Mukut Banerjee ( Paediatric Medicine Department, Burdwan Medical College, Burdwan, West-Bengal, India. )
Tarak Nath Ghosh ( Paediatric Medicine Department, Burdwan Medical College, Burdwan, West-Bengal, India. )
Sangita De ( Paediatric Medicine Department, Burdwan Medical College, Burdwan, West-Bengal, India. )
Madam, An 18-day-old female neonate, otherwise healthy, presented with incessant cry for 2 days, increased during feeding. Baby was born out of non-consanguineous marriage. It was an institutional normal vaginal delivery, at term. The antenatal and postnatal period was uneventful. The baby was exclusively breastfed. On examination bilateral tender firm swellings were found in both parotid regions (Figure-1).
Neonatal reflexes, activities and vitals were normal. The other systemic examination revealed no detectable abnormality. Ultrasound examination of the swellings showed enlarged bilateral parotid glands. Over the next two days the swelling increased in size and involved both cheeks. Subsequently, the baby developed high grade fever with difficulty in sucking and purulent discharge from Stensen's duct. Investigations revealed increased Total Leucocyte Count of 23,500/cmm, with neutrophil 73%, lymphocyte 25%, monocyte 1%, eosinophil 1%, CRP 8mg/dl. Blood culture and culture from the discharge showed growth of staphylococcus aureus sensitive to amoxicillin-clavulanic acid. Cerebrospinal fluid study was within normal limit. Diagnosis was established by clinical examination and microbiology, and confirmed by ultrasonography (Figure-2).

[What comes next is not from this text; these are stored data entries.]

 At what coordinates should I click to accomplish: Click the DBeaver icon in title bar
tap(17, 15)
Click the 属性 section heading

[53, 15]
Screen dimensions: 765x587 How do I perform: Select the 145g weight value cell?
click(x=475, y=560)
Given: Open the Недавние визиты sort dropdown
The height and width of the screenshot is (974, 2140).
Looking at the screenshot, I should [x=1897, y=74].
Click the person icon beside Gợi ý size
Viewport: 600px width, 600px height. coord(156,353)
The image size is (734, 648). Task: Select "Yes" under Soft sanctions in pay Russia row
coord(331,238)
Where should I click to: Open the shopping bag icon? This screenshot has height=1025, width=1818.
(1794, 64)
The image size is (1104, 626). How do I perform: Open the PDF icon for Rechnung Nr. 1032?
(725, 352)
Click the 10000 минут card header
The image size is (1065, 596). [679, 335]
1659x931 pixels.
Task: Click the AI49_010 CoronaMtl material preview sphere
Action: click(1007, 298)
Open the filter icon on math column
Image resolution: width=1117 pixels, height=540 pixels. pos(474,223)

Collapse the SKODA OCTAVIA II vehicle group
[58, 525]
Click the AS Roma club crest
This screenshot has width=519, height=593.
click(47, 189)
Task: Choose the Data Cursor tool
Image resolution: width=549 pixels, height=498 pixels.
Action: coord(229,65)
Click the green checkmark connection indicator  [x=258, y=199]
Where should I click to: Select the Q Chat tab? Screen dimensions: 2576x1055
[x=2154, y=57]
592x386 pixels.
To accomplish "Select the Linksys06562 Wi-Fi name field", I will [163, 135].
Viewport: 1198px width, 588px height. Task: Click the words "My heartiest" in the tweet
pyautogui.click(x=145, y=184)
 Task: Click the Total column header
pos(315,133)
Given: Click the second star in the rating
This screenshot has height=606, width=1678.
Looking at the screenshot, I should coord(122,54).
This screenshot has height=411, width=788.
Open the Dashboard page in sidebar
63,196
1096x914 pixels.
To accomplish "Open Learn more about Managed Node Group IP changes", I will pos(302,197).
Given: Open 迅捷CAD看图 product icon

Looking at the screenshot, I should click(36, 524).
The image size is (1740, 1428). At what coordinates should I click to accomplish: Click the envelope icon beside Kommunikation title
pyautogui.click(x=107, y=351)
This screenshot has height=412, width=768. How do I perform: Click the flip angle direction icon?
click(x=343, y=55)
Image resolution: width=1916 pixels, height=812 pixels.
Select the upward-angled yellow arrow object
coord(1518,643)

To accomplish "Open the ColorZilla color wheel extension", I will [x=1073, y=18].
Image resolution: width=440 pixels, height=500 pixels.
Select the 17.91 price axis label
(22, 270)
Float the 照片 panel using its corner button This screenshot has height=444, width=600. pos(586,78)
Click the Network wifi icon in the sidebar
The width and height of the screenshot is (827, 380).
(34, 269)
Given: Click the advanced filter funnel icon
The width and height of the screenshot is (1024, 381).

The child was treated with amoxicillin-clavulanic acid and Gentamycin for14 days. She improved rapidly and was discharged after 2weeks of hospital admission.
Infection of salivary gland is very rare in neonates. After detail search, author found only 44 cases of neonatal suppurative parotitis in the literature in the last 44 (1970-2013) years.1-4 Most of the cases were male(77%), with involvement of unilateral parotid gland (77%). One third of these neonates were premature. Fever was reported in less than 50% of cases. Among these not a single neonate died of suppurative parotitis since 1970. Staphylococcus aureus is the most common causative organism. Other organisms known to be involved are Streptococcus pyogens, Streptococcus viridens, E. coli, Pseudomonas aeruginosa and N. catarrhalis.4 Dehydration, other congenital anomalies, prolonged orogastric feeding and septicaemia have also been associated with infective parotitis.1,5,6 Till date no definitive protective role of exclusive breast-feeding has been proved. Sometimes the only initial presentation of this condition may be incessant cry in an otherwise healthy neonate, specially increasing during feeding, as presented in our case. Infection of the parotid gland with Staph. aureus carries a good prognosis.7 If the swelling increases progressively in size, there is persistence of fever or there is presence of increasing fluctuation, when surgical intervention is required.5 Recurrence is very rare.6 Facial palsy, salivary fistula, mediastinitis, extension to the external auditory canal and abscess are common complications.4
To conclude, suppurative parotitis should be considered in the differential diagnosis in a neonate presenting with incessant cry for timely institution of specific therapy.
1. Spiegel, Morin D, Sakran W, Horovitz Y. Acute Neonatal suppurative parotitis: Case reports and review. Pediatric Infect Dis J 2004; 23: 76-78.
2. Ismail EA, Seoudi TM, AI-Amir M, AI-Esnawy AA. Neonatal suppurative parotitis over the last 4 decades: report of three new cases and review. Pediatr Int 2013; 55: 60-4.
3. Sabatino G, Verrotti A. Neonatal suppurative parotitis: A study of five cases. Eur J Pediatr 1999; 158: 312-314.
4. Leake D, Leake R. Neonatal suppurative parotitis. Pediatrics 1970; 46: 203-218.
5. Salaria M, Poddar B, Parmar V. Neonatal parotitis. Indian J Pediatr 2001; 68: 283.
6. David RB, O\'Connell EJ, Minn R. Suppurative parotitis in children. Am J Dis Child 1970; 119: 332-5.
7. Lindgren C, Balihodzic - Lucovic V. Aseptic sialadenitis in preterm infants associated with long term orogastric tube feeding. Eur J Pediatr 1998; 157: 1014-1016.